James Anthony Froude

James Anthony Froude ( born April 23 1818 in Dartington, Devon, England; † October 20, 1894 ) was a British historian, novelist and editor of Fraser 's Magazine. He was one of his works because of ( History of England ) to the most famous and polemic because of his inclinations among the most controversial British historians of his time. He was also the brother of the hydrodynamics researcher William Froude.

Life

Froude came from an Anglican cleric family and was the youngest of eight siblings. When he was three years old, his mother and five of his siblings died of tuberculosis. He grew up motherless.

Froude interested vehemently for the literary classics as well as works of historiography and theology. He studied from 1836 to its completion in 1840 at Oriel College. In 1842, he won a literary prize in Oxford for his essay on political economy and was elected a Fellow of Exeter College.

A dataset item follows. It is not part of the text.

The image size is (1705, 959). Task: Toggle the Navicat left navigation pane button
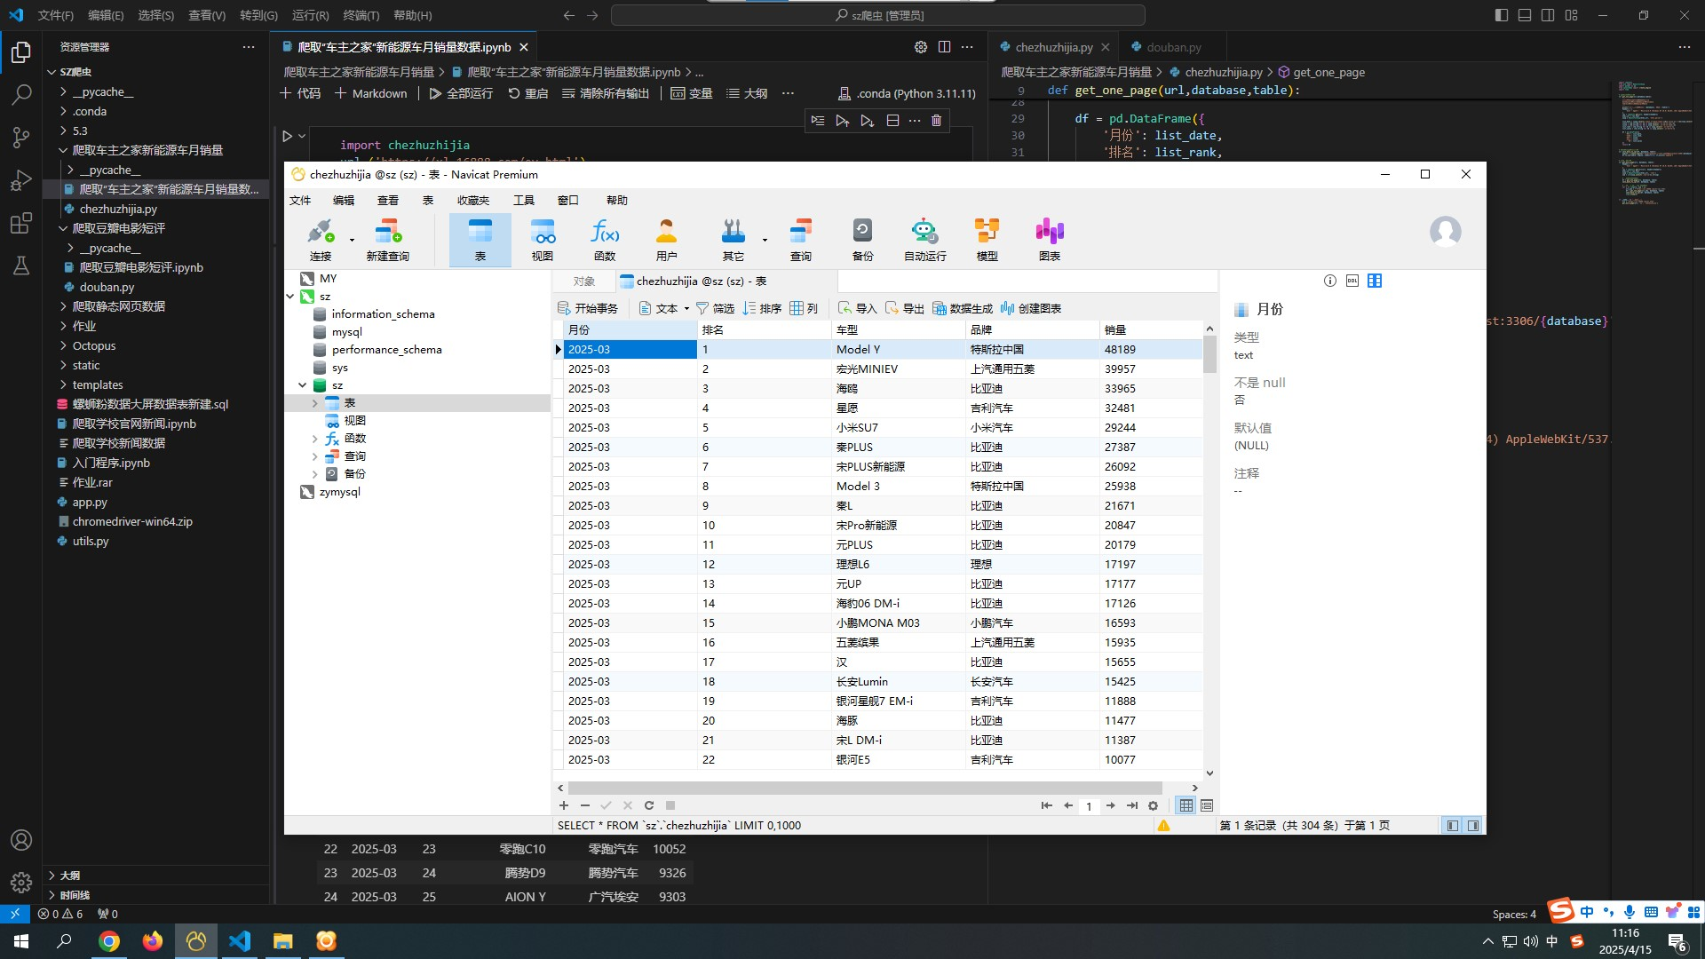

First, he wanted to be himself cleric. In 1845 he was ordained Anglican priest. But his religious doubts grew. He published it, dressed as a semi- autobiographical novel works. First, the novel Shadows of the Clouds was built in 1847 under the pseudonym " Zeta ". Two years later, under his own name the title The Nemesis of Faith. This cost him his professorship at Exeter College, so he had to live temporarily of journalistic work. Froude was not the Christian faith, but he left the Anglican church. He turned to the science of history.

Froude was through his work History of England from the Fall of Wolsey to the Defeat of the Spanish Armada widely known. Inspired by Thomas Carlyle, his historical writings were highly polemical, which earned him many academic and personal opponents and enmities.

The resulting after a trip through the Caribbean in 1886 and 1887 book, "The English in the West Indies" (1888 published by Longmans in London ) offers a vivid, elegantly written portrait of the local British colonies, but also, especially in his passages on Haiti (Chapter 12), one of the most depressing evidence of British racism in the late 19th century.

In 1892 he received the " Regius Professor of Modern History" at the University of Oxford. Froude delivered his lectures mainly on the subject of the English Reformation. When he the efforts of the teaching activities were too much health, he retired in 1894 retired after Devonshire back.

Works

Novels

  • Shadows of the Clouds (1847 )
  • The Nemesis of Faith (1849 )
  • The Two Chiefs of Dunboy (1889 )

Non-fiction

  • History of England from the Fall of Wolsey to the Defeat of the Spanish Armada (1856-1870)
  • Short Studies on Great Subjects (1867-1882) " The Oxford Counter- Reformation " (1881 )

Translations

  • Johann Wolfgang von Goethe: Elective Affinities ( The Elective Affinities ) (1854 published anonymously )

Quotes

  • What can education do for a man, "he once asked, " except enable him to tell a lie in five ways instead of one?